An analyzer — whether built-in or custom — is just a package which contains three lower-level building blocks: character filters, tokenizers, and token filters.
The built-in analyzers pre-package these building
blocks into analyzers suitable for different languages and types of text.
Elasticsearch also exposes the individual building blocks so that they can be
combined to define new custom
analyzers.
A character filter receives the original text as a stream of characters and
can transform the stream by adding, removing, or changing characters. For
instance, a character filter could be used to convert Hindu-Arabic numerals
(٠١٢٣٤٥٦٧٨٩) into their Arabic-Latin equivalents (0123456789), or to strip HTML
elements like <b>
from the stream.
An analyzer may have zero or more character filters, which are applied in order.
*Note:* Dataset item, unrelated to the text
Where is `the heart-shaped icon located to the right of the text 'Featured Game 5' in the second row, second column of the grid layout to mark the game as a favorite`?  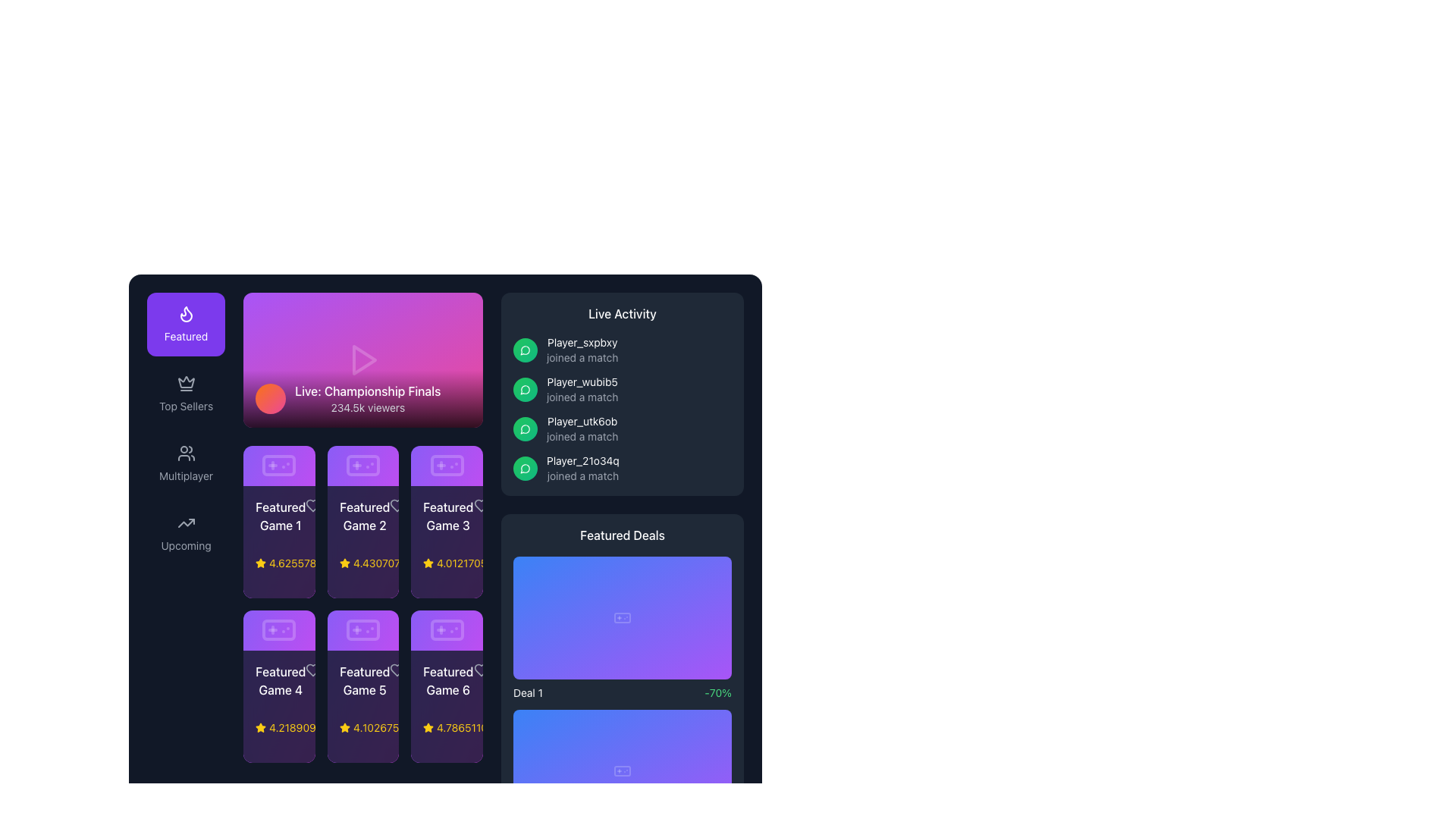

A tokenizer receives a stream of characters, breaks it up into individual
tokens (usually individual words), and outputs a stream of tokens. For
instance, a whitespace
tokenizer breaks
text into tokens whenever it sees any whitespace. It would convert the text
"Quick brown fox!"
into the terms [Quick, brown, fox!]
.
The tokenizer is also responsible for recording the order or position of each term and the start and end character offsets of the original word which the term represents.
An analyzer must have exactly one tokenizer.
A token filter receives the token stream and may add, remove, or change
tokens. For example, a lowercase
token
filter converts all tokens to lowercase, a
stop
token filter removes common words
(stop words) like the
from the token stream, and a
synonym
token filter introduces synonyms
into the token stream.
Token filters are not allowed to change the position or character offsets of each token.
An analyzer may have zero or more token filters, which are applied in order.